By Kathleen McLaughlin, The IBJ
kmclaughlin@ibj.com
American Cabaret Theatre's announcement last week that it would move out of its longtime home at the Athenaeum on Massachusetts Avenue was more than two years in the making.
"We just flat ran out of cash," said Barbara Weaver Smith, the not-for-profit professional company's board president. "There is no alternative at this moment in time."
Money had been tight for awhile, but Smith said she realized the company's dire circumstances as she examined its finances on New Year's Eve, the day after former Executive Director Mark Kesling left for another job.
The theater made its name producing original, thematic revues using well-known songs. It occasionally attempted traditional Broadway musicals, including "The Full Monty" and "Victor/Victoria."
After several emergency meetings, the board of directors decided last week to cancel plans to stage the musical "Cabaret," move out of the Athenaeum - where it was paying $100,000 a year in rent - and lay off four of its six full-time employees. IBJ.com broke the news Jan. 23 in Lou Harry's A&E blog.
Smith said the downsizing could have come sooner, but American Cabaret kept hoping to find a business model that would justify its use of the 350-seat theater. Just last summer, it won a $250,000 grant from the Lilly Endowment for new lighting and renovations. Most of the money remains unspent.
Meanwhile, the Athenaeum Foundation is in talks with several performing arts groups, one of which could convert the cabaret's nightclub setup to traditional theater seating and accommodate 700 to 1,000 people, foundation President Cassie Stockman said. American Cabaret has been at the Athenaeum without a lease since November 2006.
"We're so sad to see the ACT leave," she said.
Still, Stockman is excited about the foundation's opportunity to bring in more revenue and lower its own fund-raising burden. She noted that the theater space was in use just 21 percent of the time last year. "For a theater of that size, that's underutilized," she said.
The foundation and its tenant, the Rathskellar restaurant, share revenue from all bar sales on the Athenaeum premises.

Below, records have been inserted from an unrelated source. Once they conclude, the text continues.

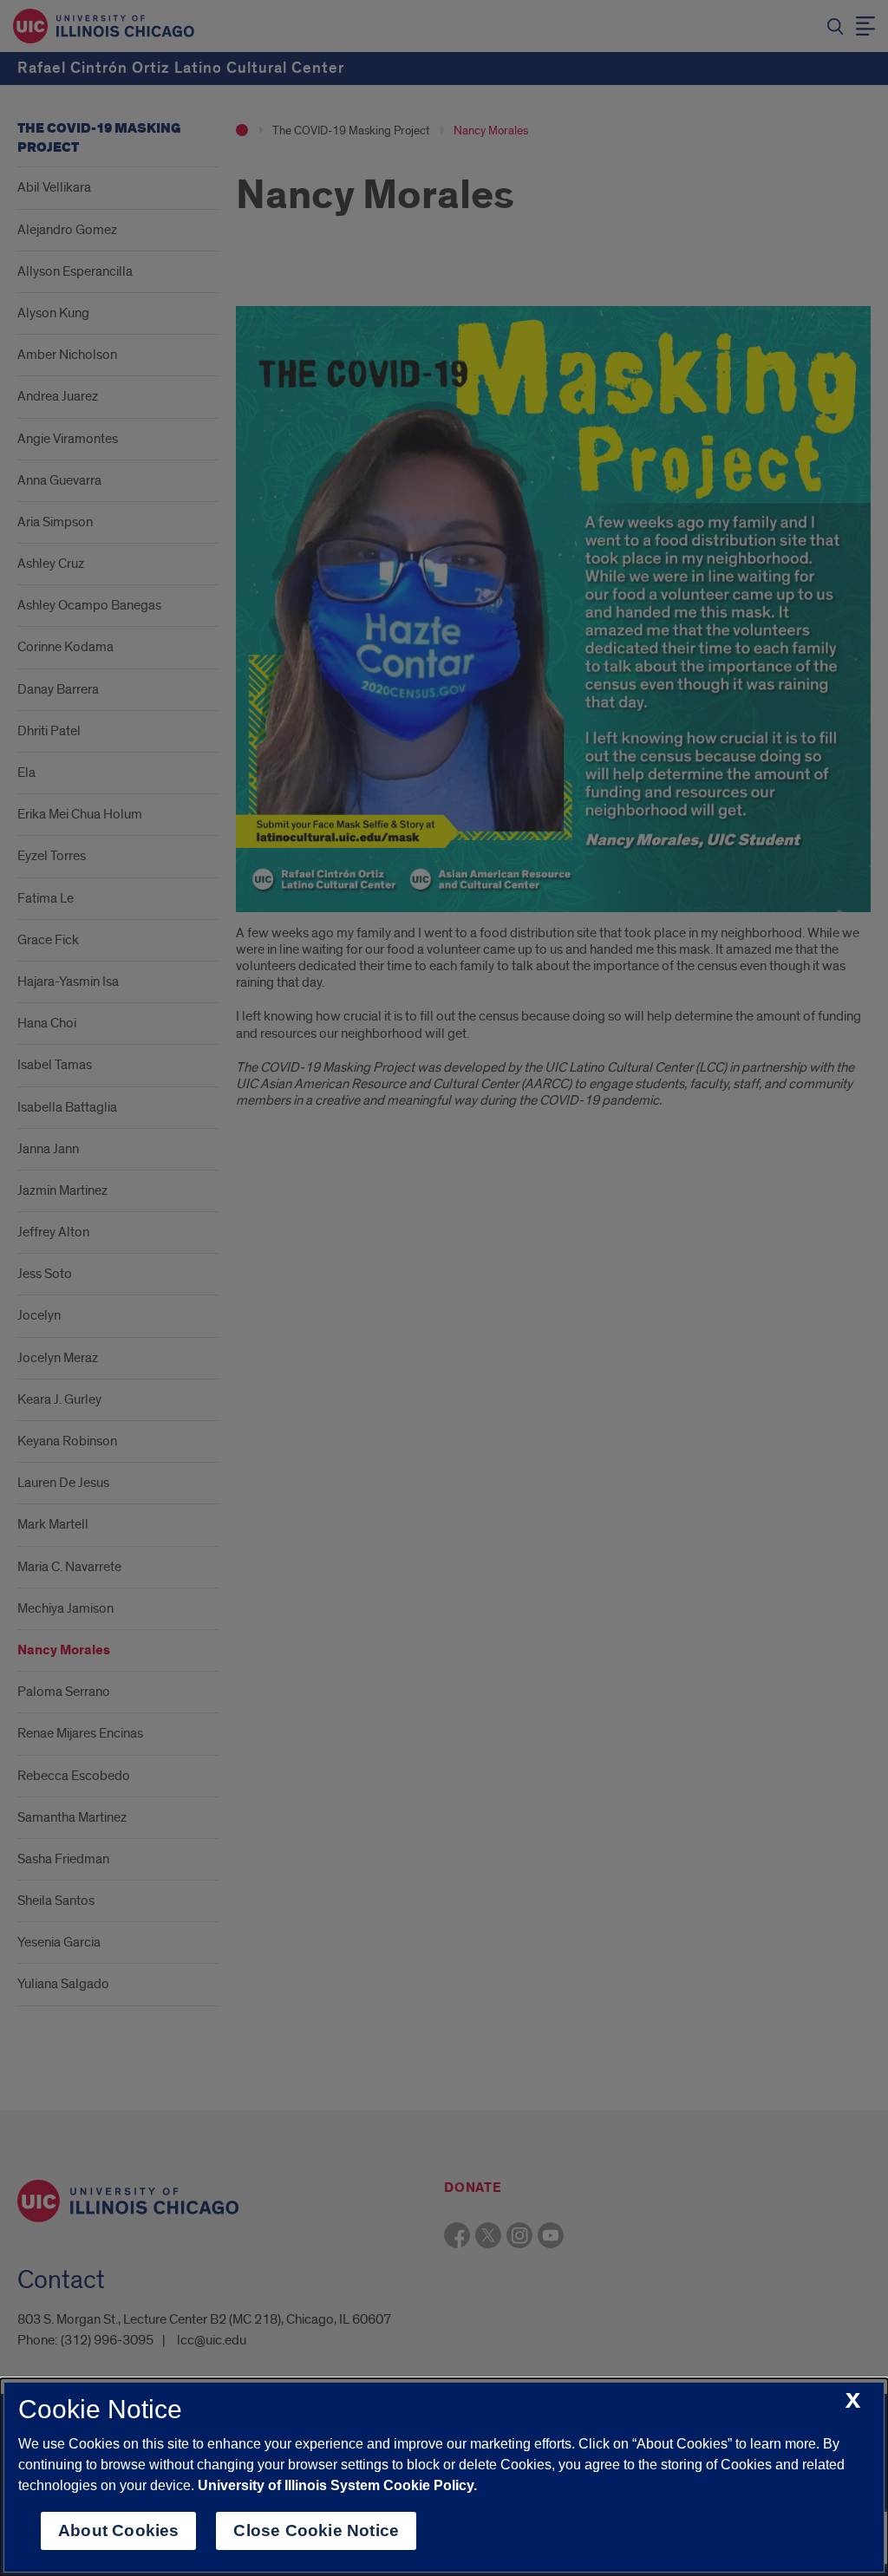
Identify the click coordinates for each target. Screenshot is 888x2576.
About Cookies (118, 2530)
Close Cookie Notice (316, 2530)
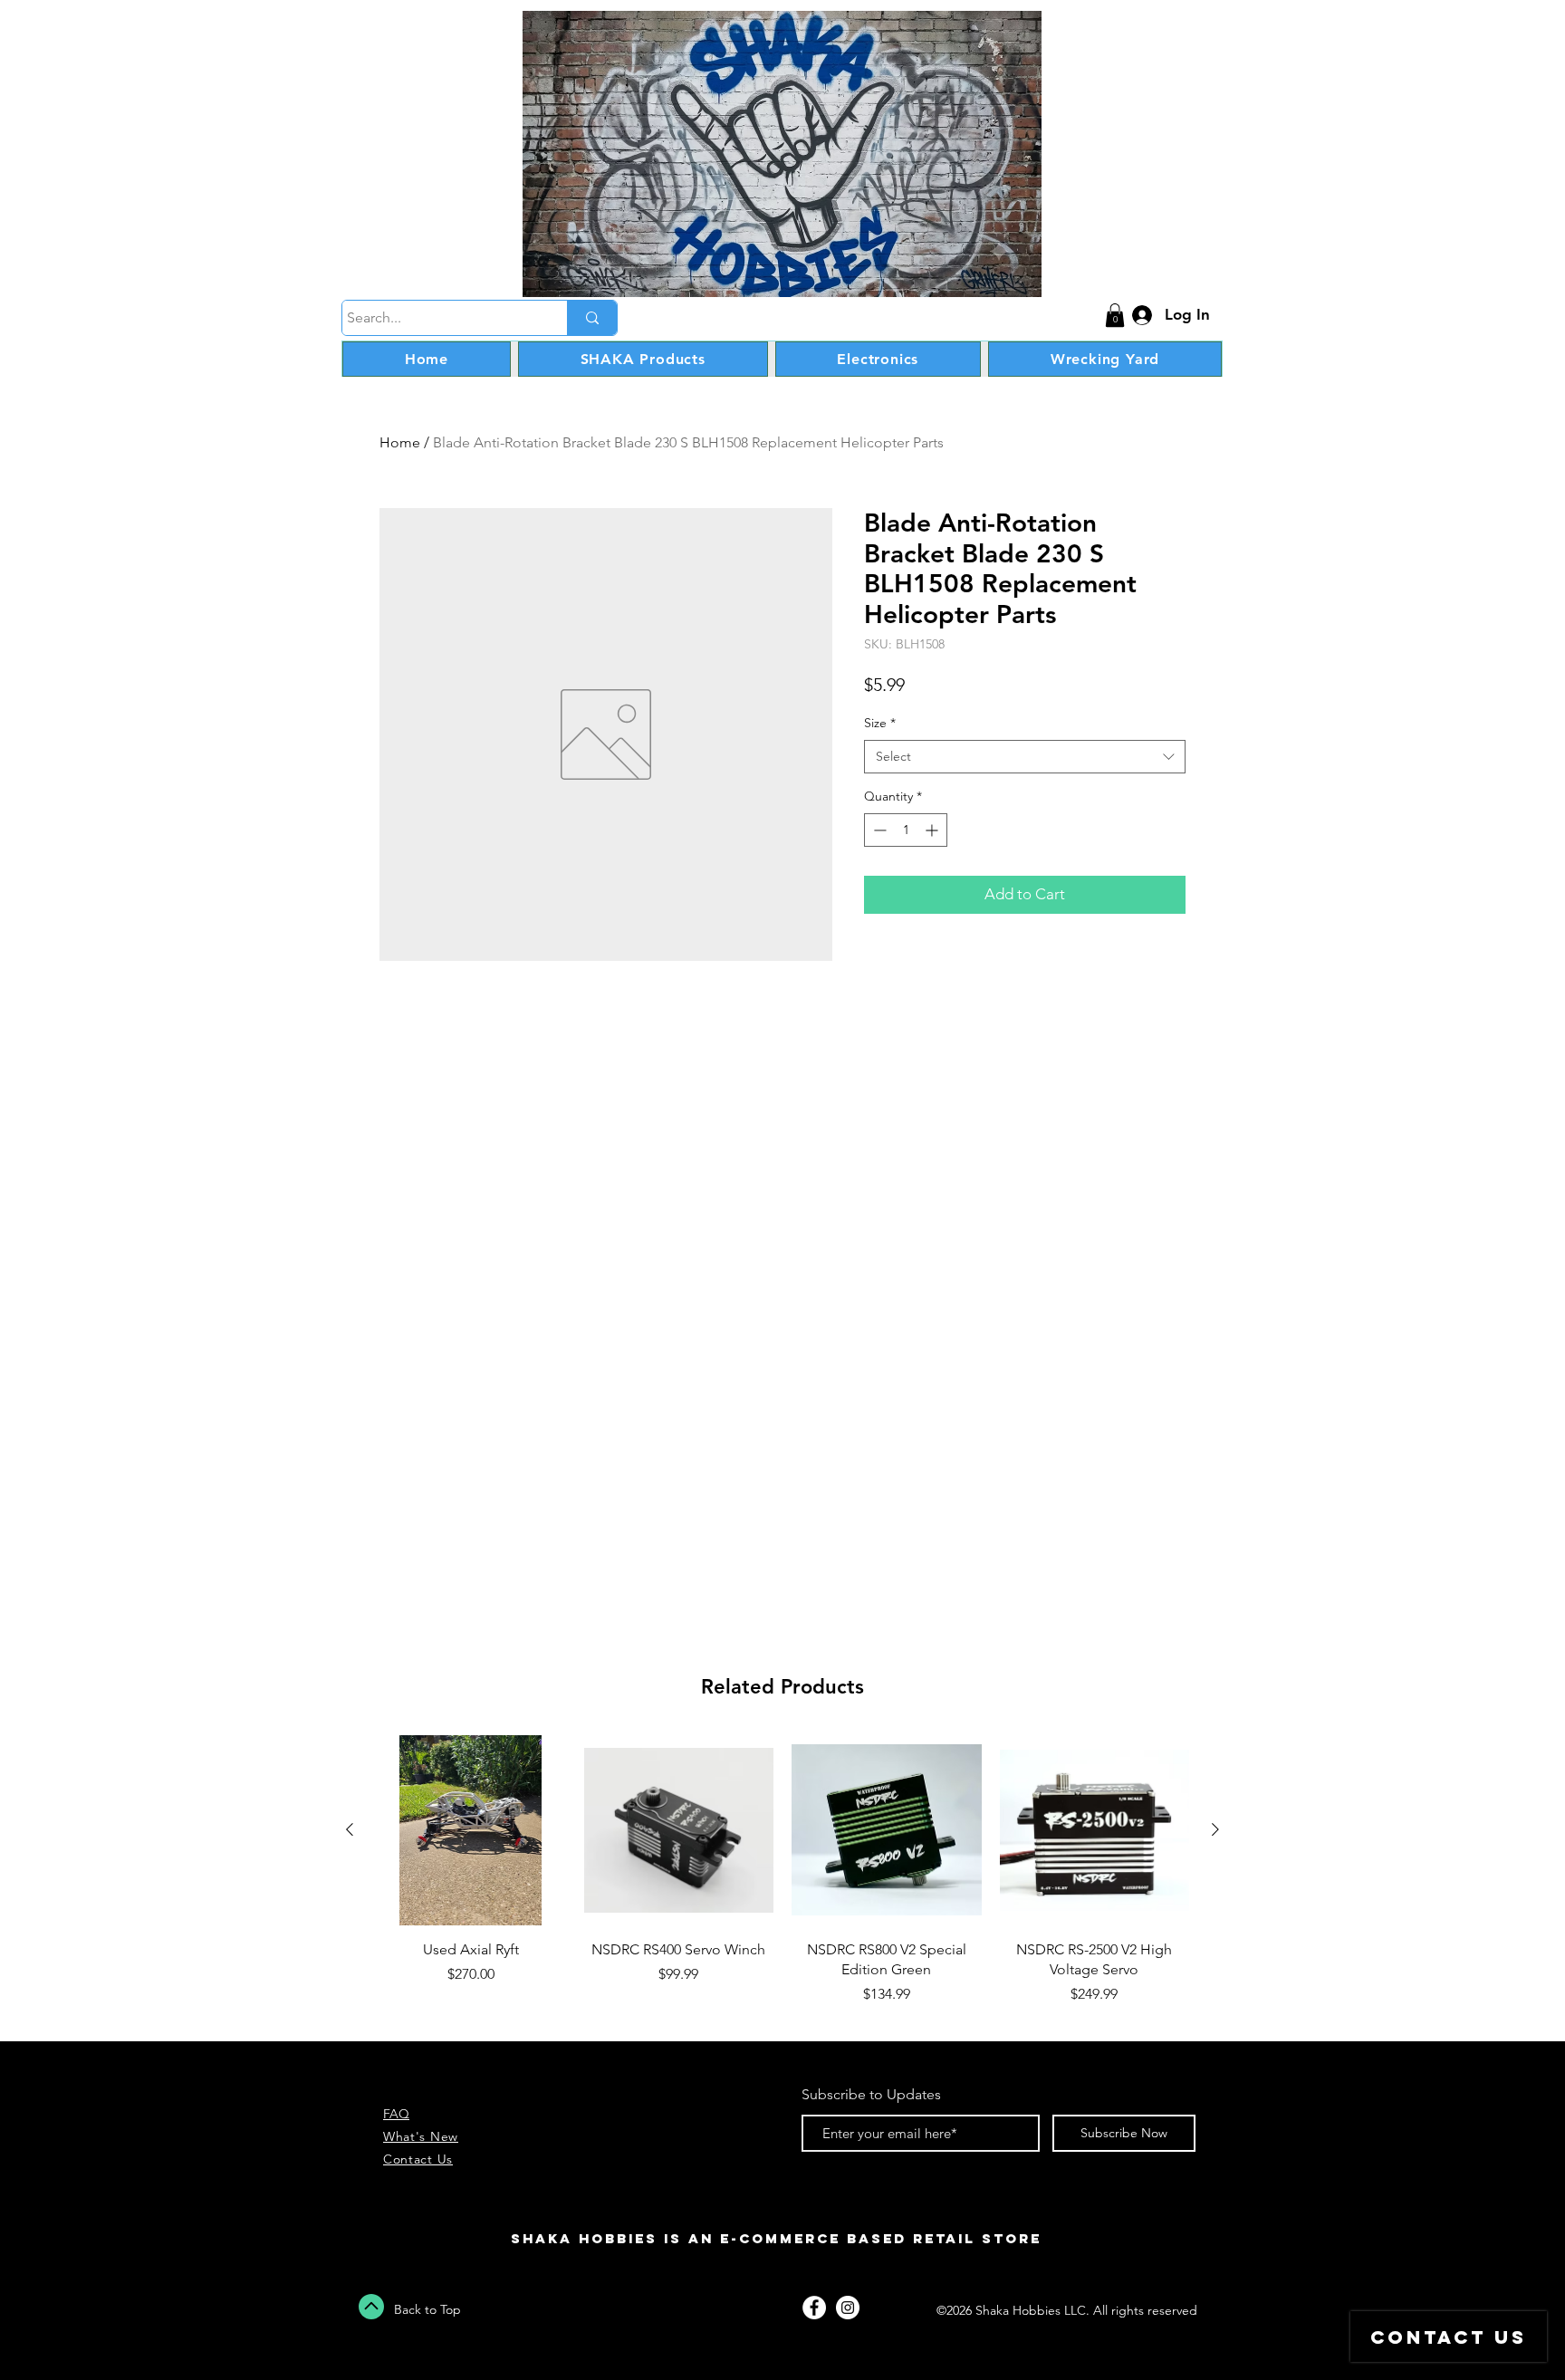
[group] (782, 1880)
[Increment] (933, 830)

Although American Cabaret never enjoyed a cut, Stockman said that benefit wouldn't be out of the question for any production that can pump up attendance, and therefore sales.
American Cabaret had been in residence at the historic German-American club since 1990. Smith said the trouble began several years ago, when the Athenaeum Foundation could no longer afford to subsidize the company's presence.
The theater was routinely drawing audiences of 100 or fewer to each performance, Smith said. What's more, it was producing shows with more than a dozen paid actors and singers-plus royalties and other production expenses. Last summer's "The Wiz," for example, cost $60,000, she said.
The theater poured donated money into operational debts, some of which have been covered by a $125,000 line of credit from National Bank of Indianapolis. "We have bills, which we fully intend to pay," Smith said.
Smith, who was appointed board president in November, said board members and Kesling, who had been on the job for about a year, were struggling to set up an accounting system that showed the true cost of the theater's productions.
Smith didn't realize until after Kesling left that the Christmas show lost money, despite drawing healthy crowds.
In theory, American Cabaret would have a balanced budget in 2009, Smith said, but there was no cash with which to start the year.
American Cabaret isn't folding just yet. Smith said the board and other supporters scraped together enough cash to keep going until March. By then, Smith said, the hope is to find a suitable venue for a new series of shows with very low production costs.
That means focusing on the "cabaret" of its name. The format requires little but a talented singer, one or more musicians, and a microphone.
Shannon Forsell, who was hired last fall to develop a "signature" series of cabaret shows for the theater, will continue as managing director. A torch singer who appeared in American Cabaret productions for 10 years, she also was scheduled to appear in the kick-off show, "Cabaret and Cabernet."
"We have many friends of ACT who want to see this through, and like the idea of the smaller, more intimate cabaret series," Smith said. "We're not just whistling Dixie. We really do believe we can do it."